▶ [Exercise brief] Lines before the one containing "Image resolution: width=750" are left out; copy that line and every later line through the end of the data exactly.
++++
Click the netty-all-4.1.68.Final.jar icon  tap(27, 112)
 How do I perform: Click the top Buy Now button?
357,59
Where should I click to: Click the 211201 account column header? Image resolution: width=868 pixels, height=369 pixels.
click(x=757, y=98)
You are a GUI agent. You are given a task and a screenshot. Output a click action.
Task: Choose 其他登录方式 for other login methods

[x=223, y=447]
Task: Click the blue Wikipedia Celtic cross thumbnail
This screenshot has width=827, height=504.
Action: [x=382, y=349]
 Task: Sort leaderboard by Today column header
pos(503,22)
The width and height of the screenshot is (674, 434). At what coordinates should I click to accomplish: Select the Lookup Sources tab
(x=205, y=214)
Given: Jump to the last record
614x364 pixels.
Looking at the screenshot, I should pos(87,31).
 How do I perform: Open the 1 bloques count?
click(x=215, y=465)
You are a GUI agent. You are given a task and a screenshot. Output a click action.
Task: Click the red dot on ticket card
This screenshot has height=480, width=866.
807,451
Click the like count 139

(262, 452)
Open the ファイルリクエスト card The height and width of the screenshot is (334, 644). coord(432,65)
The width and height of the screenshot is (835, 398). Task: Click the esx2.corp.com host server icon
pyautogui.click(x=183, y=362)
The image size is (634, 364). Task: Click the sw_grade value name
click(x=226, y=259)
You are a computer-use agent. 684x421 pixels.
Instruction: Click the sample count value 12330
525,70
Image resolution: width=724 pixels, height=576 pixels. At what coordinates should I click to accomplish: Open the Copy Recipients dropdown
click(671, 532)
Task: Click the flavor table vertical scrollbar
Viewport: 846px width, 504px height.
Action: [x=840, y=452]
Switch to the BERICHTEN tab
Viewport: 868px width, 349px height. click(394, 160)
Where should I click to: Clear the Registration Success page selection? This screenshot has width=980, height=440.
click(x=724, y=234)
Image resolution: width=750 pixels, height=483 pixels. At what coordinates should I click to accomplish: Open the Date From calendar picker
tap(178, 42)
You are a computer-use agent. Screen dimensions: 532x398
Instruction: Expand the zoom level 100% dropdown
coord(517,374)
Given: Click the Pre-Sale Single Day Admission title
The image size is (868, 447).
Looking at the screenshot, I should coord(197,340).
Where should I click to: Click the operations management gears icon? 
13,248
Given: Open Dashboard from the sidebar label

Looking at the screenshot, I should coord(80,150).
++++
▶ [Written reply]
Image resolution: width=750 pixels, height=483 pixels. At what coordinates should I click to accomplish: Open the Date From calendar picker
tap(178, 42)
You are a computer-use agent. Screen dimensions: 532x398
Instruction: Expand the zoom level 100% dropdown
coord(517,374)
Given: Click the Pre-Sale Single Day Admission title
The image size is (868, 447).
Looking at the screenshot, I should coord(197,340).
Where should I click to: Click the operations management gears icon? 
13,248
Given: Open Dashboard from the sidebar label

Looking at the screenshot, I should coord(80,150).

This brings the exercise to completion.